Clue: Evaluate the impact of your new training pipeline on existing models in production

Bruno Wassermann (IBM Research)

16:50–17:30 Wednesday, 16 October 2019

Location: King's Suite - Sandringham

Implementing AI

Secondary topics: Machine Learning, Machine Learning tools

Average rating:

(4.00, 2 ratings)

Who is this presentation for?

Machine learning engineers, data scientists, and product managers

Level

Beginner

Description

Bruno Wassermann details a tool called Clue that IBM Research is building to help machine learning engineers evaluate changes to complex machine learning training pipelines before deploying them to production.

The pipeline that implements the natural language understanding (NLU) layer of the IBM Watson Assistant service motivated IBM Research to work on the Clue tool. This training pipeline builds custom NLU models for chatbots from customer data, and those working on the IBM Watson Assistant service change this training pipeline on a regular basis to incorporate bug fixes and ideas for improvements.
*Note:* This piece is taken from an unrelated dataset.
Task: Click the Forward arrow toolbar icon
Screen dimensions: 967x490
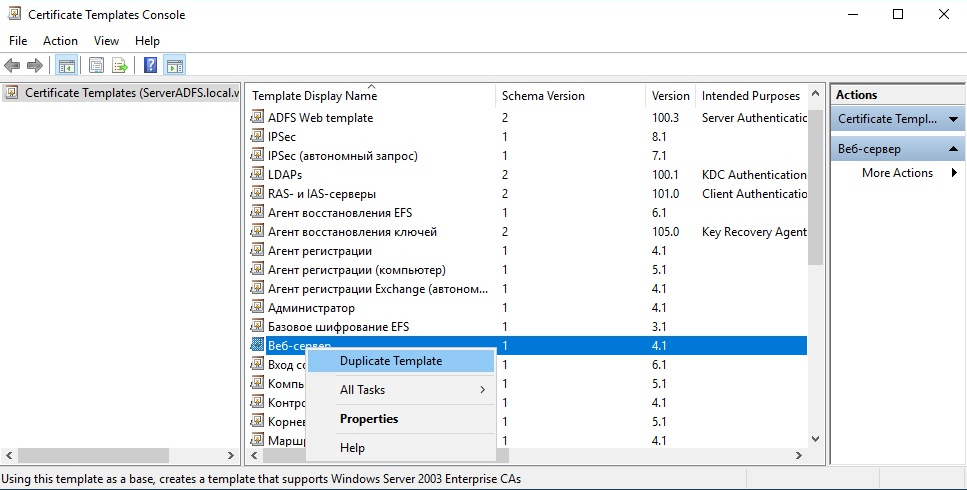Action: (x=35, y=66)
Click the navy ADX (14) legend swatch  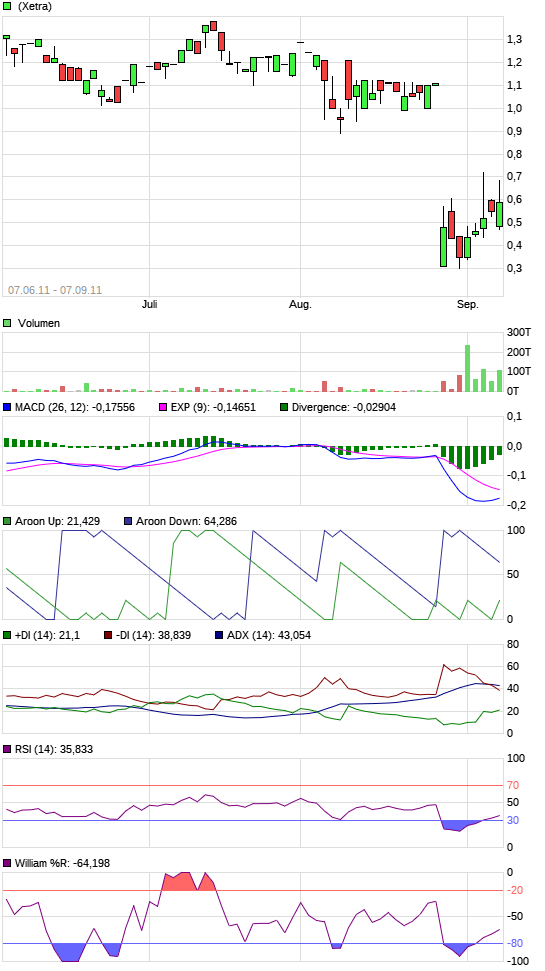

The challenge is that you have a large number of existing customer models running in production, these models differ in human language, domain, use case, and so on, and you have to ensure that your latest training pipeline does not negatively impact their accuracy and other runtime characteristics.

Clue to the rescue. Clue records metadata and results from large-scale tests executed against customer data and implements a number of features to analyze those results. It offers visualizations and the ability to query the results to examine them from different angles as well as implements a set of automated analyses that attempt to identify issues that should probably be investigated further before deploying to production.

Bruno demonstrates Clue’s features, including its dashboards and visualizations, what kinds of queries you can run, and how Clue helps to determine noteworthy results through statistical significance tests, trend analysis, anomaly detection, and the evaluation of promotion policies.

Prerequisite knowledge

A basic understanding of machine learning development, training, and inference

What you'll learn

Discover the challenge of making sure new versions of a machine learning training pipeline do not negatively affect existing customer models that are already in production
Understand IBM Research's (evolving) approach to gaining confidence in new training pipelines before deploying it to production

Bruno Wassermann

IBM Research

Bruno Wassermann is a research staff member at IBM Research – Haifa, where he’s worked on parts of the distributed systems infrastructure of Watson Developer Cloud, is trying to help SREs make better sense of monitoring and log data, and, more recently, has begun working on some of the issues that arise from the productionization of machine learning applications.